### Work instructions
Pull out each line of the data that includes the word "agent".

### Working data
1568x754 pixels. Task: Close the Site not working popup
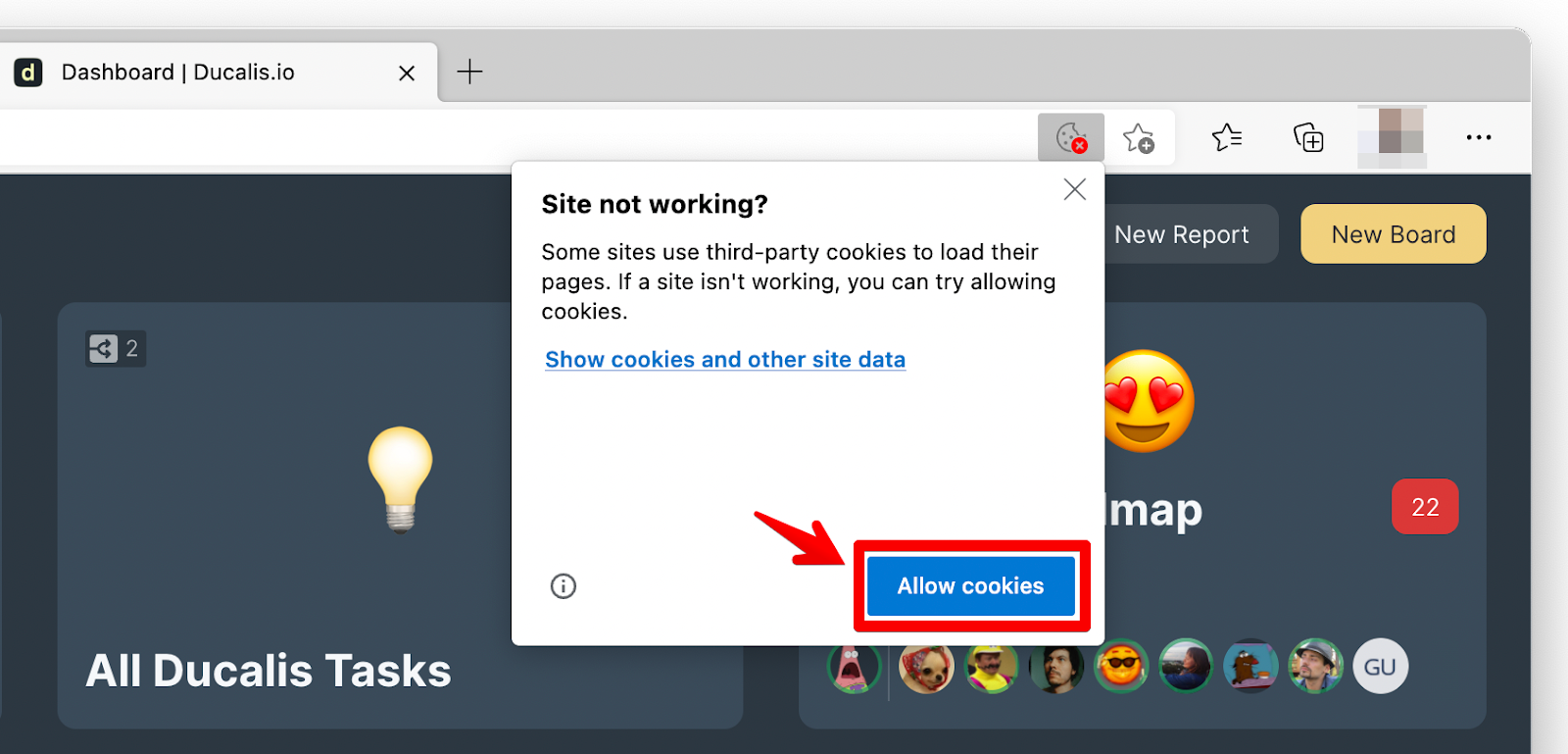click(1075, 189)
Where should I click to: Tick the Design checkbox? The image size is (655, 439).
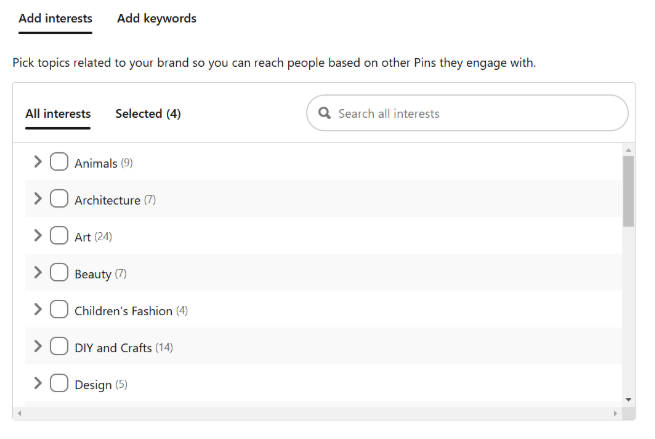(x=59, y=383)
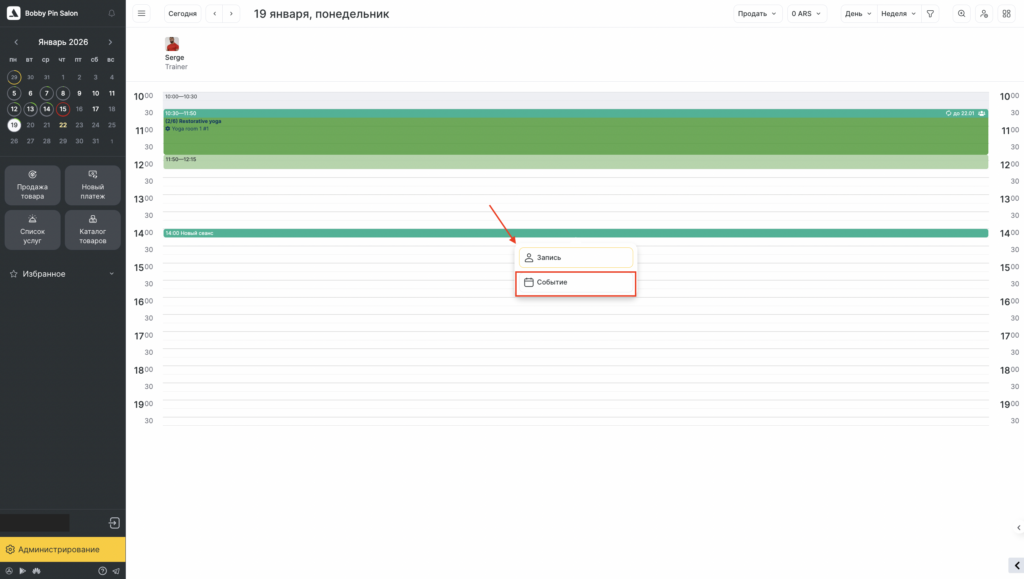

---

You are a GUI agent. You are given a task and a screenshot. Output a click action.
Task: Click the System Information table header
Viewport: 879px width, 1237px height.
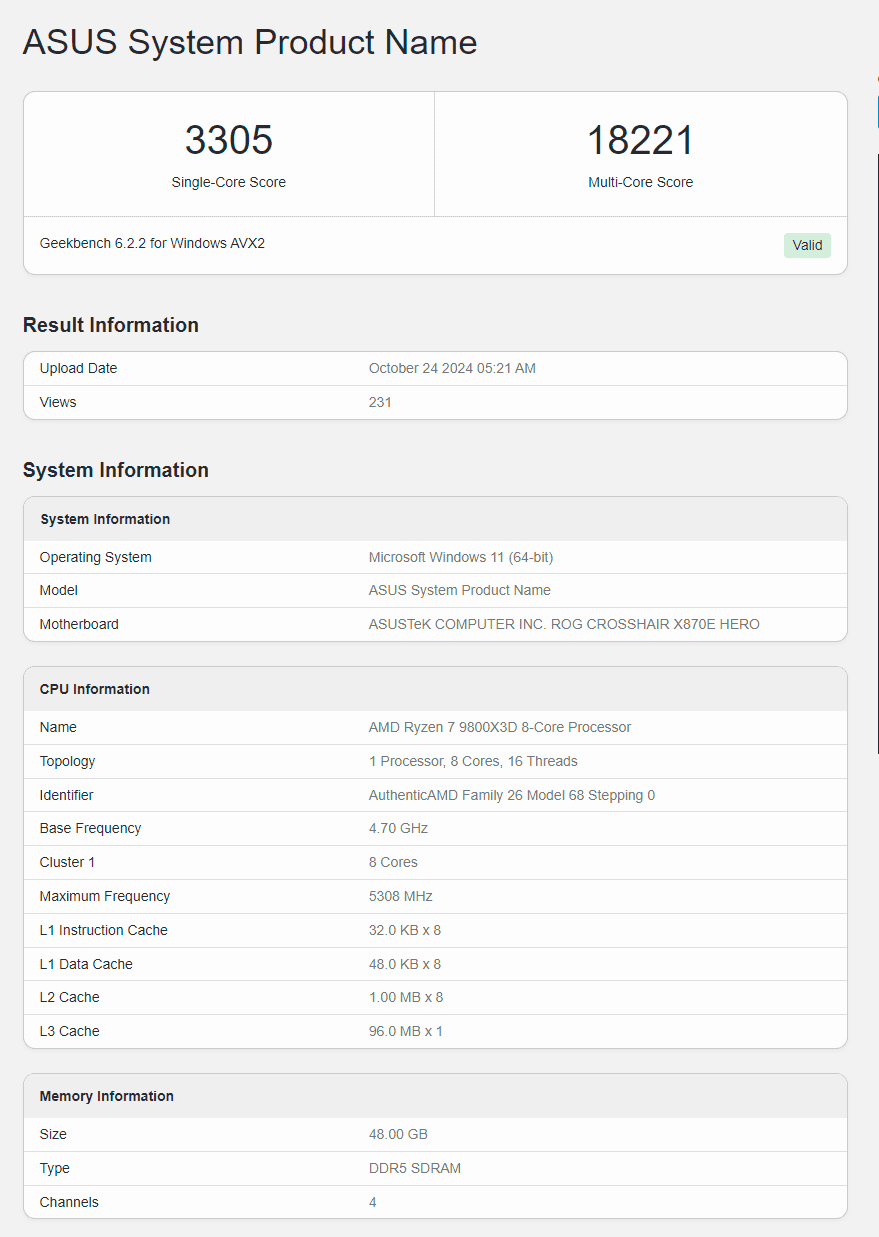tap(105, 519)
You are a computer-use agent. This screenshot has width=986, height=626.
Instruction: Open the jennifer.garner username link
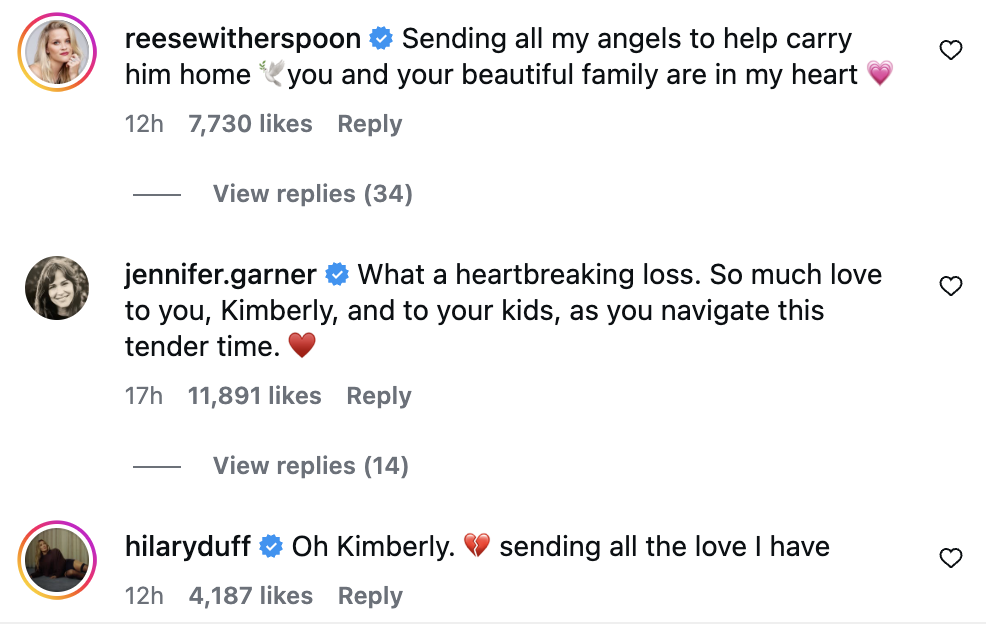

### Answer for the task
You are a GUI agent. You are given a task and a screenshot. Output a click action.
You are a computer-use agent. This screenshot has width=986, height=626.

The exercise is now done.